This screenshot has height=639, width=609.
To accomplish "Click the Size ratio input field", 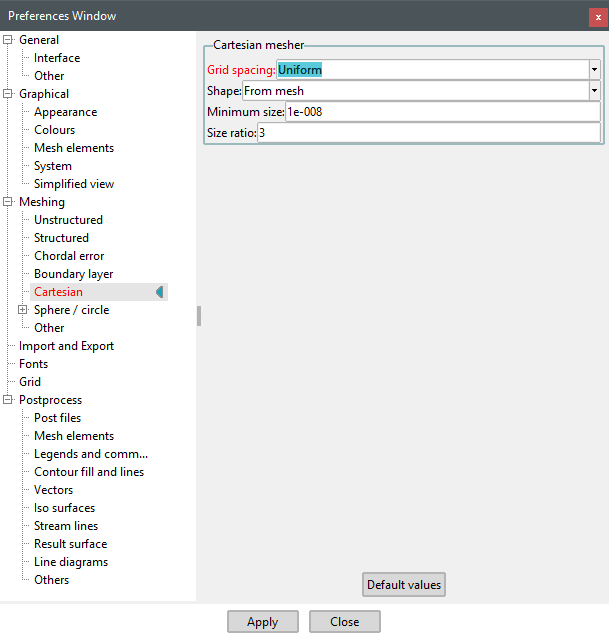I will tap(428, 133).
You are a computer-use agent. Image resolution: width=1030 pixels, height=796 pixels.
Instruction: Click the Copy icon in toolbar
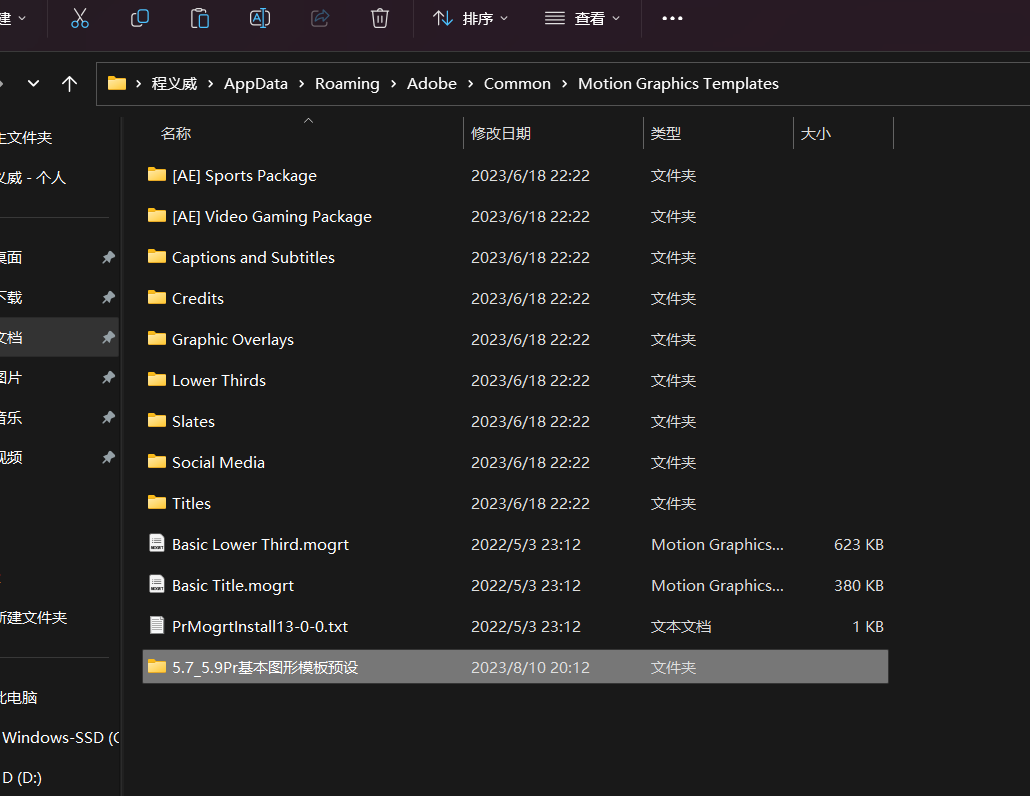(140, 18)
...
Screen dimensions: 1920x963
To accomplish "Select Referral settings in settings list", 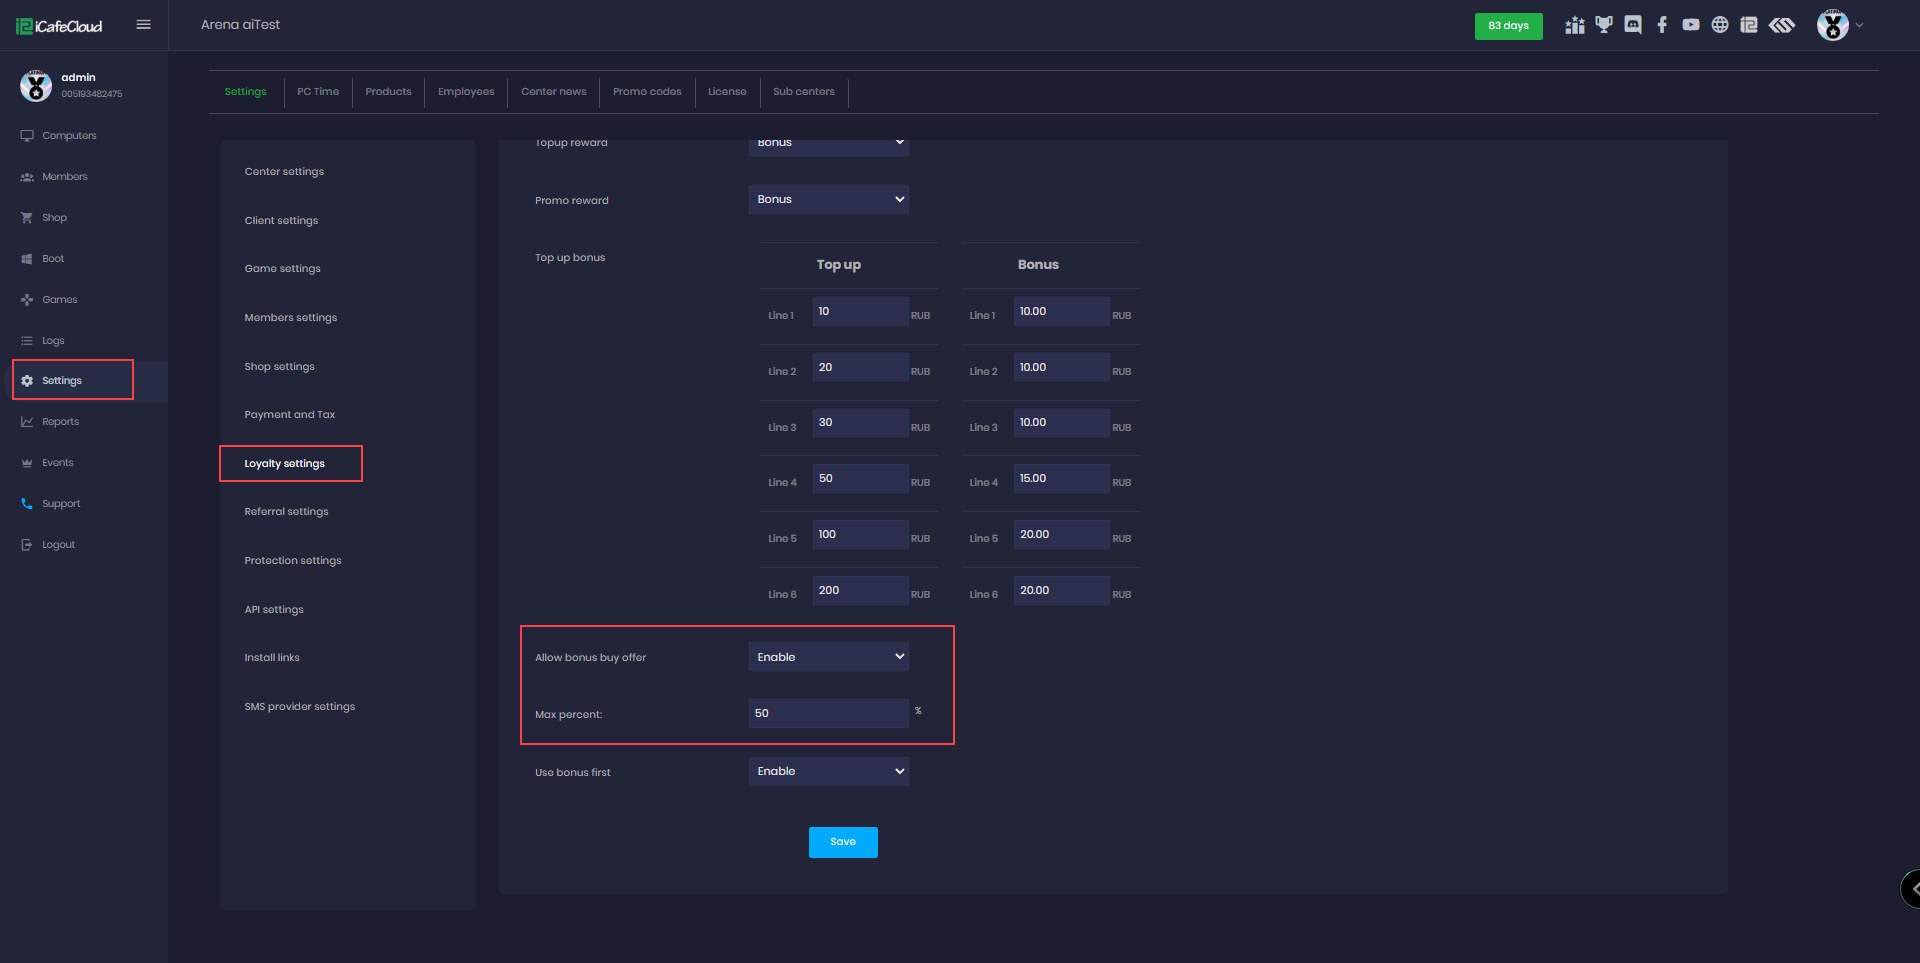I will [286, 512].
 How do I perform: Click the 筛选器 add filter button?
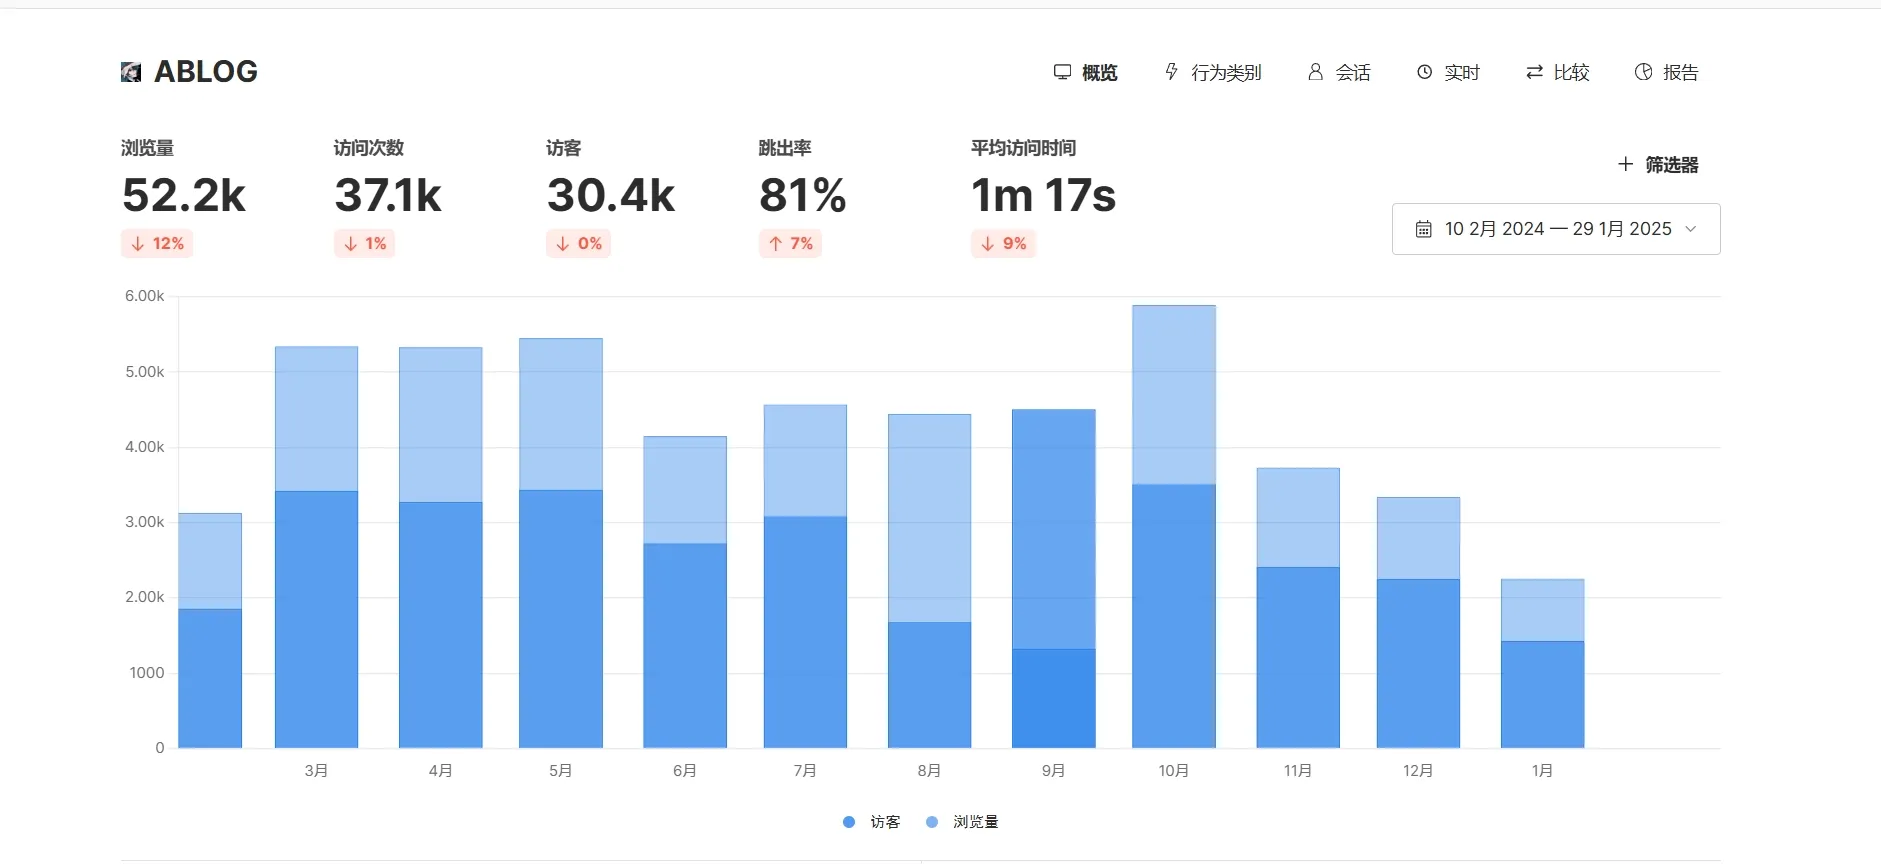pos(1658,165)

◆ Exercise instructions: How many lines in the listing above contain the string "height"? Case counts. Reply with the number alone.

◆ Written response: 2